PW: What made you decide to adopt a first-person narrative with Basket Case?
CH: I'd never done it before, and with each novel, I like to do something a little different, to take a chance and stretch a little bit. I thought it would be interesting, from a writer's viewpoint, to spend a whole novel inside one character's head. I actually wrote the first five chapters two different ways. First, I did it in the first person as it appears in the novel, then, because I was having second thoughts, I redid it in a third-person POV. Then I mulled both over and decided I liked the first-person better, so I stuck with it.
PW: The upshot is that the novel reads as more of a straightforward whodunit than one of your caper novels like Sick Puppy. Was this deliberate?
CH: Not really. That's the natural result of not being able to see a lot of scenes going on simultaneously. My main objective was to really get inside the main character's skull for the duration. It was a writing exercise. I still consider it to be a satirical novel, and certainly not a conventional mystery in any way.
PW: Do you have any plans to work the 2000 presidential election into your fiction?
CH: I've been asked before. I was doing the newspaper columns throughout the whole thing, and it got to where it wore me down, because you could see so much of it coming, and you knew it was going to play out in a way that deadened everyone's senses. At some point, it became something beyond satire, and while I do think you could write a satirical novel about it, so much has changed since 9/11, including the country's appetite for reliving the Florida fiasco, that I'd be hesitant to go into it at this point, because my own appetite for it has diminished.

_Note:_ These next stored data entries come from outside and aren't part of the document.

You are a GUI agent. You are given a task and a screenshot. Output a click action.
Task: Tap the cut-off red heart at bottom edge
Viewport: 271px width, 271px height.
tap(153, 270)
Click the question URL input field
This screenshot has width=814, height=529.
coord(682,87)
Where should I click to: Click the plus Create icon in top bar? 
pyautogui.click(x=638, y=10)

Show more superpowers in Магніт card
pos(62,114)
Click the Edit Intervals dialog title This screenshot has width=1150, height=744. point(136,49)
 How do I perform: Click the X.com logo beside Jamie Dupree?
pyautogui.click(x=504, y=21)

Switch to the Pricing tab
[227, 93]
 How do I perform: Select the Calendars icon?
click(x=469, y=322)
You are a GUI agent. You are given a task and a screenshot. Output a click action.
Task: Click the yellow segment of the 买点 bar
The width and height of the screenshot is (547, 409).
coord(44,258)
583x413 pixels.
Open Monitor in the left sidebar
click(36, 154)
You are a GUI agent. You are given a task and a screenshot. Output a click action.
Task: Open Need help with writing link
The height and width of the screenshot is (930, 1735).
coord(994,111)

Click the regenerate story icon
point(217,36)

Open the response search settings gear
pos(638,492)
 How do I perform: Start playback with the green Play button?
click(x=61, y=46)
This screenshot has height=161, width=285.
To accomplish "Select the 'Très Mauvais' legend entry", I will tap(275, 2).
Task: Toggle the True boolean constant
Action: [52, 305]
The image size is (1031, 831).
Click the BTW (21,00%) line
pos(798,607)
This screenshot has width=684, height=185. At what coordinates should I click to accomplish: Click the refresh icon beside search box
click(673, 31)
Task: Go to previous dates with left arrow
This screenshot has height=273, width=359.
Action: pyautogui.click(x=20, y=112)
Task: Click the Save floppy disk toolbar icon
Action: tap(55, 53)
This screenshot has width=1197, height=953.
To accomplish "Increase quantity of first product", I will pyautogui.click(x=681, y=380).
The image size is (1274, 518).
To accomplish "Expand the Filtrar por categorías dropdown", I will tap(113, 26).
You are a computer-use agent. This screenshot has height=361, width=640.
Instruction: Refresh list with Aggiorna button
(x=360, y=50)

PW: Given recent events, are you going through with your tour?
CH: I'm going to do a tour, there's no doubt about it, and the only way you do it is you grit your teeth and get back on an airplane, but it's certainly changed one's perspective. There's two sides to the argument. One is that now, more than ever, people could use a laugh, and they'd enjoy the diversion of a book signing. The other is that getting the excitement up to do that isn't easy. I have a feeling it's going to be a difficult couple of years, but we've still got to forge ahead. People are still buying books, and that's a great sign.
PW: Have your publishers (either book or newspaper) changed their plans for your work over the past month?
CH: In the newspaper, I get to do whatever I want to do, and it would be unnatural to not write about what's been happening, since so much of it had a Florida connection, from 14 of the original 19 hijackers to the first anthrax attack. So it's almost inevitable that I have to write more of those kinds of columns. With the books, again, I've been lucky, because everyone sort of leaves me alone, and I can focus on what I'm comfortable with. There's been so much written, and will be so many books written about what happened here the last weeks, and the trick is—all of us have to do this, whether you're a writer or not—to figure out what you feel about it. It's not an easy thing to come to terms with. My sense from the mail I get is that people still want to laugh and that there's a tremendous yearning for escape and fun. I think we have a duty, those of us who're in the business of writing funny stuff, to keep trying to write it.